━━━━━ Data excerpts ━━━━━

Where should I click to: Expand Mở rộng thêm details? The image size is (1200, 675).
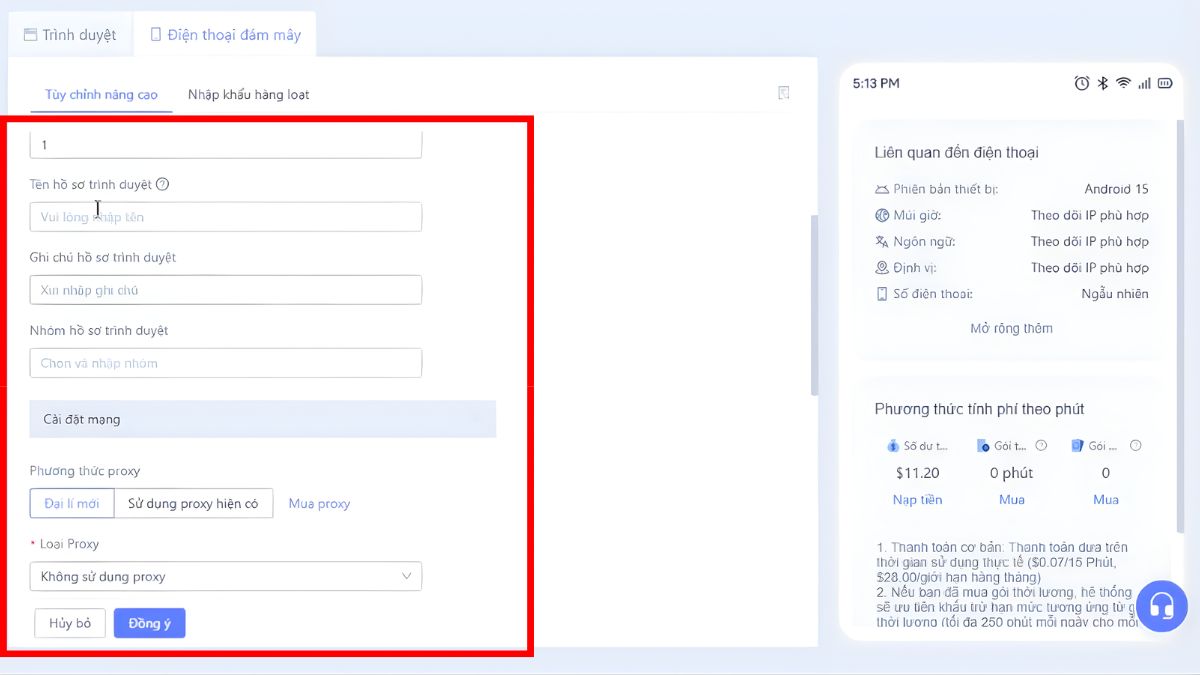point(1010,328)
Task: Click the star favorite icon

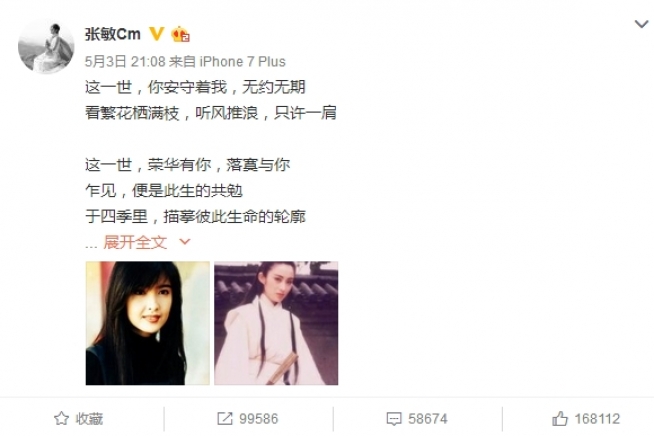Action: (61, 418)
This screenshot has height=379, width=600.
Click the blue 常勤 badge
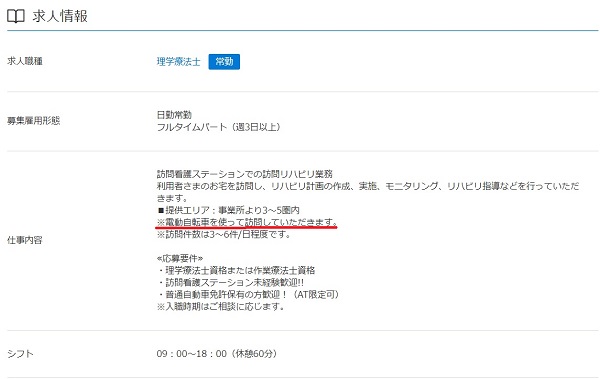coord(224,62)
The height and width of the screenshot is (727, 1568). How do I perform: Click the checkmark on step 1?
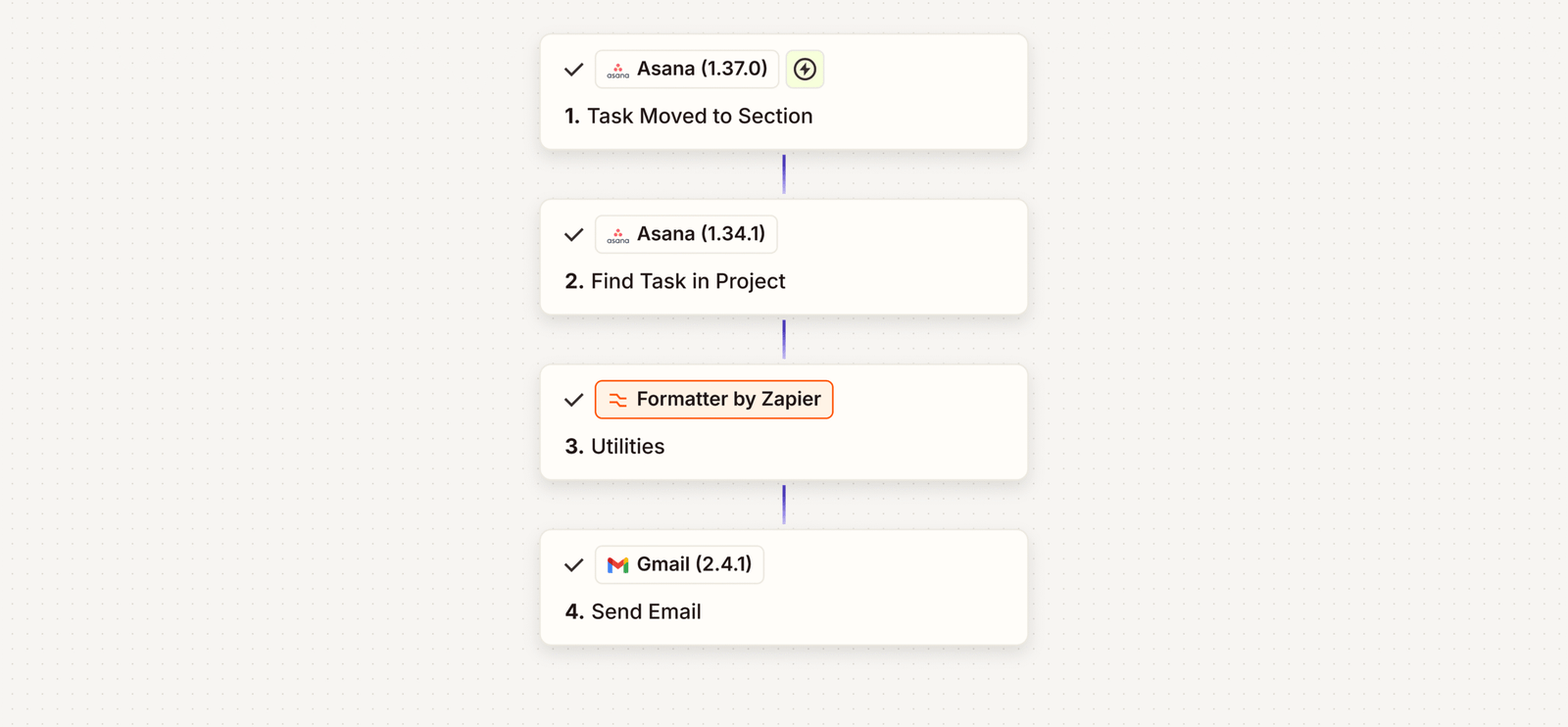[x=574, y=70]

━━━━━

→ Task statement:
Rewrite the material above, changing every "screenshot" to "screen capture" and leaving everything else as it is. Omit the pictures.

→ Result for this exercise:
Where should I click to: Expand Mở rộng thêm details? The image size is (1200, 675).
point(1010,328)
Task: Click the star favorite icon

Action: (61, 418)
This screen capture has height=379, width=600.
Click the blue 常勤 badge
coord(224,62)
The height and width of the screen capture is (727, 1568). How do I perform: Click the checkmark on step 1?
[x=574, y=70]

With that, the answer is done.